Vortex Metadata

Here we describe metadata format used by vortex.

1. Output Format

Output format defines the slices for each output for single batch. Our interface relies on numpy’s take operation to extract the output from possibly-batched prediction tensor. Numpy take is utilized to take elements from an array along an axis. Arguments to numpy take that we use for extracting the output can be summarized in the following table:

Argument

Description

indices

The indices of values to extract

axis

The axis over which values to extract

We also assume that the output tensor is batched, hence if the model is defined for single batch, one may need to unsqueeze or expand the dimension at the first axis.

The number of output that can be defined from the output tensor is not limited. The output format is expected to be nested dictionary, with outer dictionary defines what the output is and the inner dictionary defines the arguments to numpy take.

For example, assume we have classification model with the prediction tensor consists of class labels and class confidences, as follow:

array([[3 , 0.71518937],
    [1, 0.54488318],
    [2, 0.64589411],
    [2, 0.891773  ]])

where the array is 2-dimensional array, with shape of (4,2), with first axis is the batch index, and the second axis represents class labels and class confidences for the corresponding batch index. For instance, the prediction of the first batch is [3 , 0.71518937], where the predicted class is 3 and the confidence is 0.71518937.

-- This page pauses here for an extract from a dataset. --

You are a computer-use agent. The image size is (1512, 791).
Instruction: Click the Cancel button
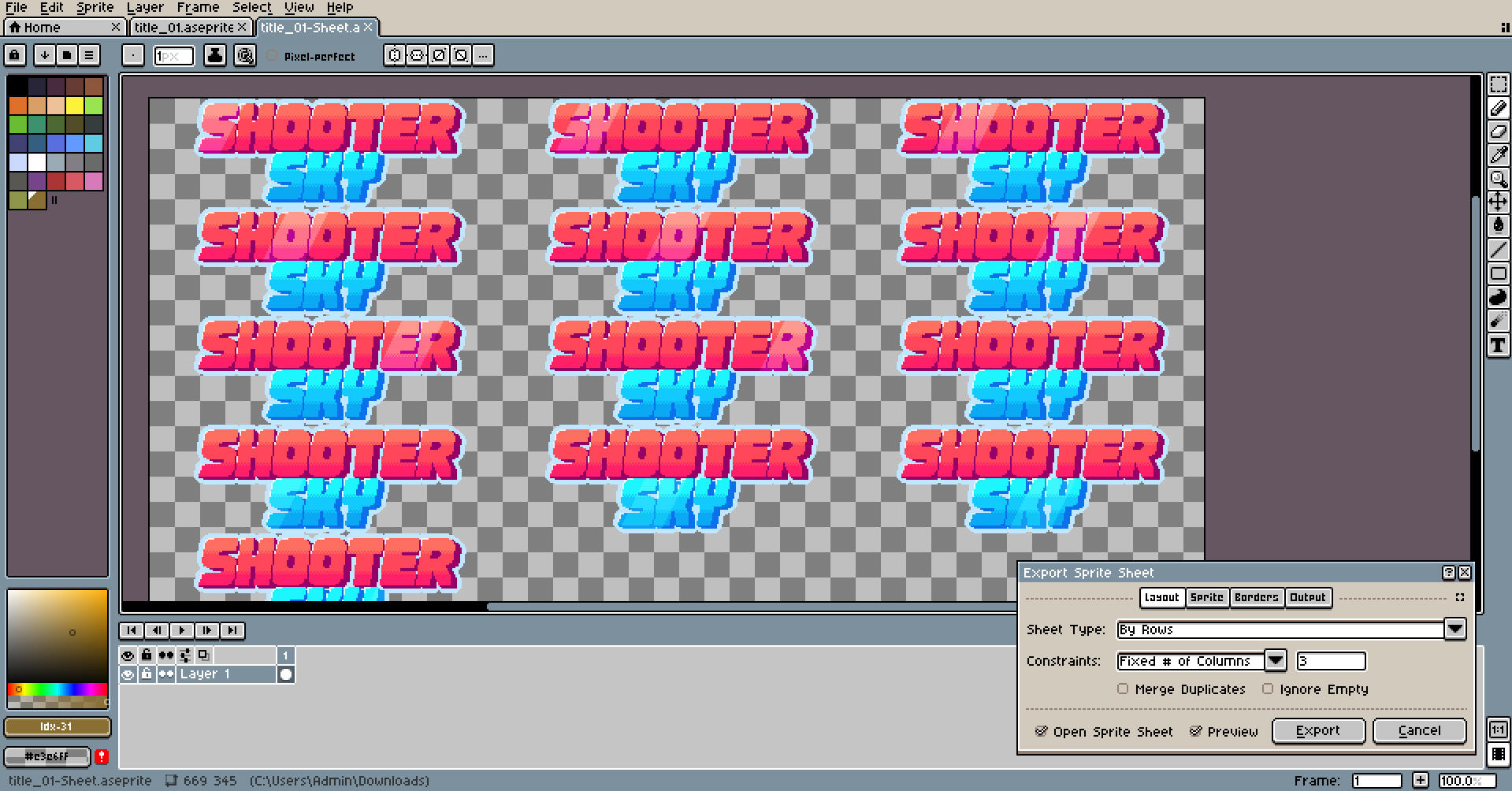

Let’s 'class_label' and 'class_confidence' represent the predicted class labels and class_confidence, the output format should be:

output_format = dict(
    class_label=dict(
        indices=[0],
        axis=0,
    ),
    class_confidence=dict(
        indices=[1],
        axis=0,
    )
)

Note that the output format is defined to extract output of single batch.

2. Class Names

Class Names is simply a mapping from integer to string representing a class name. This can be described using dictionary, for example:

class_names = dict(
    0='cat',
    1='dog',
)

3. Embedding Model Metadata

To embed the described metadata above, one may use utility function embed_model_property which takes onnx model and model property defined as nested dictionary, for example:

output_format = dict(
    class_label=dict(
        indices=[0],
        axis=0,
    ),
    class_confidence=dict(
        indices=[1],
        axis=0,
    )
)
class_names = dict(
    0='cat',
    1='dog',
)
model_props = dict(
    class_names=class_names,
    output_format=output_format,
)

model : onnx.ModelProto = embed_model_property(model,model_props)

Note that the model above is already an onnx model, and embed_model_property also expects onnx model. This may be useful when one wants to use model defined on other framework. since most deep learning also support exporting to onnx.